Giacomo Fiori ist Schriftsteller und Journalist, Onkel Carlo ein Vorkämpfer und Verteidiger typischer und ursprünglicher Käsesorten. Gemeinsam bringen die beiden ein Buch heraus, das vor allem Neugierde wecken soll. Der Fotoband, der ca. 200 der wichtigsten Käsesorten Italiens abbildet und beschreibt, schafft das auf Anhieb. Alphabetisch geordnet werden die Geheimnisse der einzelnen Sorten beschrieben, wo sie zu finden sind, welche Geschichten rund um ihre Herstellung ranken. Beispiele gefällig: beim piemontesischen Toma del Maccagno wird die Rinde mit Safran gefärbt, beim Toma Valle Elbo wird der Käsebruch mit beigefügten Kräutern aromatisiert. Ricotta wird haltbar gemacht: durch Räuchern (z.B. Ricotta Affumicata Sarda/Sardinien), Trocknen (Ricotta Secca/Sizilien) oder Backen (Ricotta Infornata/ Kalabrien und Sizilien). Daneben kommen auch Geschichte und Kapitel über Produktion und andere Aspekte des Käsehandwerks nicht zu kurz.

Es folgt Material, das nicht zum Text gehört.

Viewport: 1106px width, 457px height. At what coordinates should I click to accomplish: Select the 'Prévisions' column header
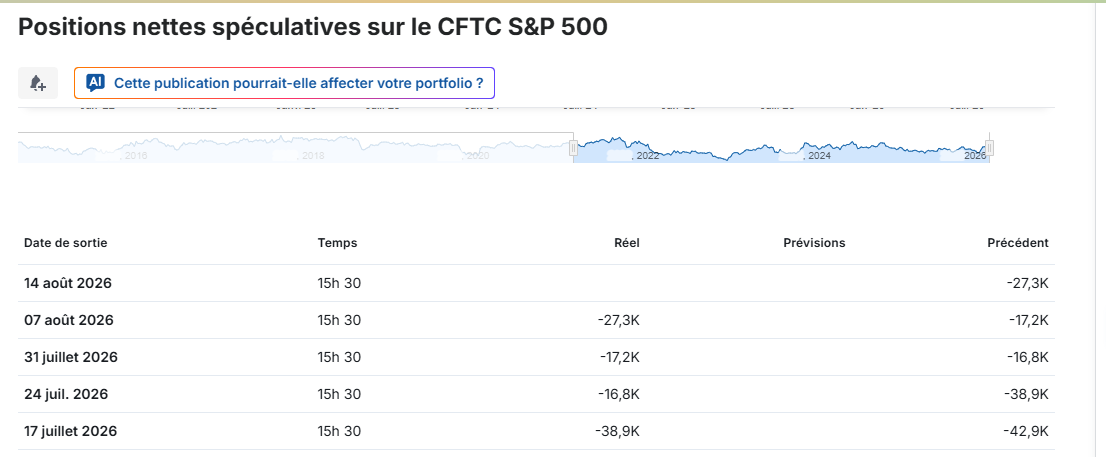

Für Gourmets, Italienreisende oder Käseliebhaber als Nachschlagwerk im Urlaub, Reiseplaner oder Appetitanreger eigentlich unverzichtbar.

Gerald Gröchenig

Jim DeRogatis

Let It Blurt. The Life & Times Of Lester Bangs, America's Greatest Rock Critic

Broadway Books 2000

Durch Cameron Crowes 70er-Rückblick »Almost Famous« ist auch Lester Bangs wieder im Gespräch.. Bangs war Zeitlebens gleichermaßen legendär wie gefürchtet. Nachdem er schon als Teenie mit Jazz (Davis, Coltrane) und den Beatniks (Burroughs) in Kontakt gekommen war, startete er seine Karriere 1968 mit einem Verriss des MC5-Debüts »Kick Out The Jams« im »Rolling Stone«. Später wünschte er dem Songwriter James Taylor den Tod an den Hals und pries im Gegenzug seine ewigen Heroen Velvet Underground sowie Iggy & The Stooges. Ob es ohne Bangs und seinem obsessiven Mix aus Gonzo-Journalismus und »Fuck You«-Intellektualität Punk jemals gegeben hätte ist eine blöde Frage. Immerhin wurde das hippiehassende »Lestermaul« schon 1969 nach zwei Tagen aus dem Haus des »Rolling Stone«-Schreibers Greil Marcus geworfen, weil Bangs den ganzen Tag soff und dazu Velvet Undergounds »White Light/White Heat« in voller Laustärke abspielte. Aber Bangs hat nicht nur als einer der ersten über die Ramones und die Sex Pistols geschrieben (und hatte zusammen mit Joey Ramones Bruder eine Band). Er berichtete auch als erster über den Dub-Pionier Lee »Scratch« Perry und versorgte Kraftwerk während ihrer 1978er US-Tour mit Suicide-Platten. Daneben konsumierte »Lesterarsch« Bangs fast alles was es an legalen wie illegalen Drogen gab und starb 1982 an einer Medikamentenüberdosis. Rock'n'Roll-Pflichtlektüre!